У него было мрачное и хмурое лицо. — Как тебя зовут? — спросил он.
— Дэнни Фишер, — ответил я. — А тебя?
— Пол, — сказал он. — А это мой брат, Эдди.
Какое-то время мы помолчали, глядя на собаку. Она преодолела примерно полпути и свалилась вновь.
Пол засмеялся. — Смешно, сказал он. — Этот глупый щенок и понятия не имеет, как выбраться оттуда. — Ничего смешного, — сказал я. — Бедная собачка может вообще не выбраться оттуда.
— Ну и что? — фыркнул Пол. — Так ей и надо, раз уж она туда свалилась.
Я промолчал. Мы постояли еще на краю обрыва, глядя вниз на собаку. Я услышал какое-то движение с другой стороны от себя и обернулся. Это был Эдди. Он был меньше меня. Я улыбнулся ему, и он улыбнулся мне в ответ.
Пол обошел вокруг меня и остановился рядом с ним. В его поведении было нечто такое, что мы оба перестали улыбаться. Эдди выглядел немного виноватым. Интересно, с чего бы это?
— В какую школу ты будешь ходить? — спросил Пол.
— Не знаю, — ответил я. — Наверное в ту, что около Ютики, на авеню Д.
— В какой класс?
— Четвертый А.
— А сколько тебе лет?
— Восемь, — с гордостью ответил я. — Сегодня у меня день рожденья.
Поэтому мы и переехали. Папа купил мне дом в подарок на день рожденья.
Пол презрительно хмыкнул. Видно было, что он не поверил. — Ты шустер, а? Ты пойдешь в мой класс, а мне девять лет.
— Ну, я пропустил третий В, — как бы извиняясь объяснил я.
Глаза у него похолодели и стали злыми.
— Ты будешь ходить в Святое Сердце?
Я удивился.
— А что это такое?
— Церковь Святого Сердца, — ответил он. — Около Трои.

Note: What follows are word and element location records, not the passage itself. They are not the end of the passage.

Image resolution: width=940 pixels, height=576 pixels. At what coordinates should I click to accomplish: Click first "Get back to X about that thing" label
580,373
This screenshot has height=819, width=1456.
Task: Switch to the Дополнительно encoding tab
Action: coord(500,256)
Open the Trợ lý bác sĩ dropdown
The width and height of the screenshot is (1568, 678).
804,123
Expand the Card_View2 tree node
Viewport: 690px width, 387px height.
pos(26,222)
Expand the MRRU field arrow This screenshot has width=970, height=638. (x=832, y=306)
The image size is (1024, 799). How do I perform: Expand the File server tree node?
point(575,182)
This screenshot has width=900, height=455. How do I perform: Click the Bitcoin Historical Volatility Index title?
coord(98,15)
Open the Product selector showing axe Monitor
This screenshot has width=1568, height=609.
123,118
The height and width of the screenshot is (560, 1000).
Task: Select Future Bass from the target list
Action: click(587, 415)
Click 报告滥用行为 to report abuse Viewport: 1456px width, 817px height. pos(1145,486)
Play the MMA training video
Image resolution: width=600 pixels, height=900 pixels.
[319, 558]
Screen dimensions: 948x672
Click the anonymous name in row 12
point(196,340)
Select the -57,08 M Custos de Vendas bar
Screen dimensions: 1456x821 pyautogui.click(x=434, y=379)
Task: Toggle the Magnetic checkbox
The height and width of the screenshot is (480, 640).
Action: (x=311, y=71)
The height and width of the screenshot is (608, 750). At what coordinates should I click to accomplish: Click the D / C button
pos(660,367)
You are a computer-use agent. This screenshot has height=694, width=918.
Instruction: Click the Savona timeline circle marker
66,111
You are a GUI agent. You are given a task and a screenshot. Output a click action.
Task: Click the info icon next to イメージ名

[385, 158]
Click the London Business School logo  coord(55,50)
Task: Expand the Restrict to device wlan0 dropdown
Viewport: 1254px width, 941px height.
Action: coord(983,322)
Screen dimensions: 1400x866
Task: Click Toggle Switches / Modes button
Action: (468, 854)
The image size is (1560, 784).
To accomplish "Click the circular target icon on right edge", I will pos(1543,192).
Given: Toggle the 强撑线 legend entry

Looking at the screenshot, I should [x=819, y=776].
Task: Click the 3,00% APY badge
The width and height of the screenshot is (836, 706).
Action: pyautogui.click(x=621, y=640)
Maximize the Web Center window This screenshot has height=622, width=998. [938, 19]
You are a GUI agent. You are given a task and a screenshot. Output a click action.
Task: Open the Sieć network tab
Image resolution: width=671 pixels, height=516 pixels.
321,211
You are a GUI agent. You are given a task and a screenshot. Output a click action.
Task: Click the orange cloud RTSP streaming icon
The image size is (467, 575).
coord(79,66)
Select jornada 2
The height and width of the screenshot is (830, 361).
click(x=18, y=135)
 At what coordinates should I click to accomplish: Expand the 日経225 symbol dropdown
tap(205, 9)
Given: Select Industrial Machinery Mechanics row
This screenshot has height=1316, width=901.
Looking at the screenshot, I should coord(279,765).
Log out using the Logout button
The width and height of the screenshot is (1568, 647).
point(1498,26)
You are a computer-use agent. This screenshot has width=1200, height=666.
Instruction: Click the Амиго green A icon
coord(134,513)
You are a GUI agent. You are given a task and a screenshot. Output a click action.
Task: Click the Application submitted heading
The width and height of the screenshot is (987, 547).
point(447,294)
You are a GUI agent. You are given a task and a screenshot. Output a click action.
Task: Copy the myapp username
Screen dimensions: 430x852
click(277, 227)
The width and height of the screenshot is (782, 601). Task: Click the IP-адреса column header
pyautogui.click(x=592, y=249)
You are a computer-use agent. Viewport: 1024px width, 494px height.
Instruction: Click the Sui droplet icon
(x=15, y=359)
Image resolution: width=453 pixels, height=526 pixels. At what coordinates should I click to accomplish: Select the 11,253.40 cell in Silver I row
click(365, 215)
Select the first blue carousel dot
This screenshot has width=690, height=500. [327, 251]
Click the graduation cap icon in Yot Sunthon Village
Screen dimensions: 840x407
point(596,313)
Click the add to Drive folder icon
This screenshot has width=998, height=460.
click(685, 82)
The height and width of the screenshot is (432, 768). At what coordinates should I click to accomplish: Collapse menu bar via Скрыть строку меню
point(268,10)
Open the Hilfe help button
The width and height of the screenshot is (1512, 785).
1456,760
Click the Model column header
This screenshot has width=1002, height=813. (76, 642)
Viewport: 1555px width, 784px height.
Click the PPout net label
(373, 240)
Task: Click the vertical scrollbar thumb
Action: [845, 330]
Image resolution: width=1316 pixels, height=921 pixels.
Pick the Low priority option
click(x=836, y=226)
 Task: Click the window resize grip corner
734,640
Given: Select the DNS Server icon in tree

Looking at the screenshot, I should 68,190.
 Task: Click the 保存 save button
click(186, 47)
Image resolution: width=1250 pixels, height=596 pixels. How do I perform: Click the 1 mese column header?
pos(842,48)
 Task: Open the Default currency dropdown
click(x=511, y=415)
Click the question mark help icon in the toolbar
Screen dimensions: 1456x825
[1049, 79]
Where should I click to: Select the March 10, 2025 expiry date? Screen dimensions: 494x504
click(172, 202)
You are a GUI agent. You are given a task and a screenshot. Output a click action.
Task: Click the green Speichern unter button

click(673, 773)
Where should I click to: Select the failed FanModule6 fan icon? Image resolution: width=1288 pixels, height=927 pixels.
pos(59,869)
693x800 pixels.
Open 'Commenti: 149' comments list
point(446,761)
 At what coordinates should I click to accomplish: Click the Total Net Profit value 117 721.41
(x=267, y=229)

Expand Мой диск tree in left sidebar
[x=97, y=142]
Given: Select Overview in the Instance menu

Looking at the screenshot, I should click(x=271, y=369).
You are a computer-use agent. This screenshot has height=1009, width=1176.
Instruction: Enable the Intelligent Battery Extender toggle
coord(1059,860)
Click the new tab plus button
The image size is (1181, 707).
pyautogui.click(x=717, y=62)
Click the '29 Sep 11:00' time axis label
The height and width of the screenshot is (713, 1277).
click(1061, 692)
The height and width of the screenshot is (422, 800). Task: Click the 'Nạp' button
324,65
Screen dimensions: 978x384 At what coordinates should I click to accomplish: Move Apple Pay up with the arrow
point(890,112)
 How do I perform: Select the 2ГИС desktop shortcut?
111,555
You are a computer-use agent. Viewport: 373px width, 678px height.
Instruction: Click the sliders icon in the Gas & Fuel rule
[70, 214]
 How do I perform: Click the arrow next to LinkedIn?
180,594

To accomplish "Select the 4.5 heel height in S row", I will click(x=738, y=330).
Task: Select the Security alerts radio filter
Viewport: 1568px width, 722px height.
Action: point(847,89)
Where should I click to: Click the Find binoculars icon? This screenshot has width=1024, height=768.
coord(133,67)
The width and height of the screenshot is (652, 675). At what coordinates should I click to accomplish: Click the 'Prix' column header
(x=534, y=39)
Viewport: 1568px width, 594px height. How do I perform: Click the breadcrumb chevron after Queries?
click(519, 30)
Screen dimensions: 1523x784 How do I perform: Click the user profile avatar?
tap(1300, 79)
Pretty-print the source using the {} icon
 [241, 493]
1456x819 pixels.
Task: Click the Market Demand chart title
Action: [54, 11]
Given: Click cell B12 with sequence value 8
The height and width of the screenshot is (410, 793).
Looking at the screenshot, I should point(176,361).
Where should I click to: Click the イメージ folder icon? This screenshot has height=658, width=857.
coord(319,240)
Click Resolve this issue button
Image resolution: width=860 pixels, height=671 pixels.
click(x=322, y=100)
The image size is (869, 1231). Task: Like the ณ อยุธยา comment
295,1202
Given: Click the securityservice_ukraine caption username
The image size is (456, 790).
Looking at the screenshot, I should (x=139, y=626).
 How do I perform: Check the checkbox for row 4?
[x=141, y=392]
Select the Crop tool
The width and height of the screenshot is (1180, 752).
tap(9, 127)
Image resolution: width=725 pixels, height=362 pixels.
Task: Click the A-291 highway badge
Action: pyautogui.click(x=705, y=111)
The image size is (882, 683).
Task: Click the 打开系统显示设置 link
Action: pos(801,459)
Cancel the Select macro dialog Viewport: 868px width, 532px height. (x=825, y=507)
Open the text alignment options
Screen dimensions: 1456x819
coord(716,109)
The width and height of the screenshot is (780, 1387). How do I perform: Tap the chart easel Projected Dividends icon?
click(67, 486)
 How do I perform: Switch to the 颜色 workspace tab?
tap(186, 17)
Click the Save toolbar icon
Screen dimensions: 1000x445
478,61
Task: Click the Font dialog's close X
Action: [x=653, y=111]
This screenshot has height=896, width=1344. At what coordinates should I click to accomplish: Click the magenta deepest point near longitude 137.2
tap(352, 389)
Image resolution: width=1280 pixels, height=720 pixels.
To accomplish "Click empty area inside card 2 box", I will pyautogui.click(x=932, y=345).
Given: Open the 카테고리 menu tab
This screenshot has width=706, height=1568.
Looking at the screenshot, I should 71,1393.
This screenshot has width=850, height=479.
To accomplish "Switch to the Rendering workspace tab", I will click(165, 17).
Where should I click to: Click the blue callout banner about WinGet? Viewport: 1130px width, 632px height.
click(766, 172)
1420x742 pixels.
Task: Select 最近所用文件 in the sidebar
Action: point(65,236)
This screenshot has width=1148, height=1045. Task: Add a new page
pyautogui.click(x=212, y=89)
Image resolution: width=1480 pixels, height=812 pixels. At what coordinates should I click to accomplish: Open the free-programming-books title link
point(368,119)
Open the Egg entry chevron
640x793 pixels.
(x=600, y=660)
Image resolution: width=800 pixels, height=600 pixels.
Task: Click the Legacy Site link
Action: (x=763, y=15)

— Нет, — ответил я, покачав головой.
— Священный Крест? спросил он, — Это большая церковь, которой принадлежит кладбище.
— Какое кладбище? — спросил я. Мне было как-то не по себе. Мне не хотелось отвечать на этот вопрос. Интересно, что тут такого важного, что он все настаивает на ответе.
Он показал рукой через дорогу Кларендон-роуд. Где-то в квартале дальше виднелась черная железная ограда кладбища. Я снова повернулся к нему.
— Нет.
— А в какую церковь ты ходишь? — напирал он.
— Ни в какую, — ответил я.
Он помолчал минутку, обдумывая услышанное.
— Ты что, не веришь в бога? — наконец спросил он.
Конечно верю, — сказал я. — Но в церковь я не хожу.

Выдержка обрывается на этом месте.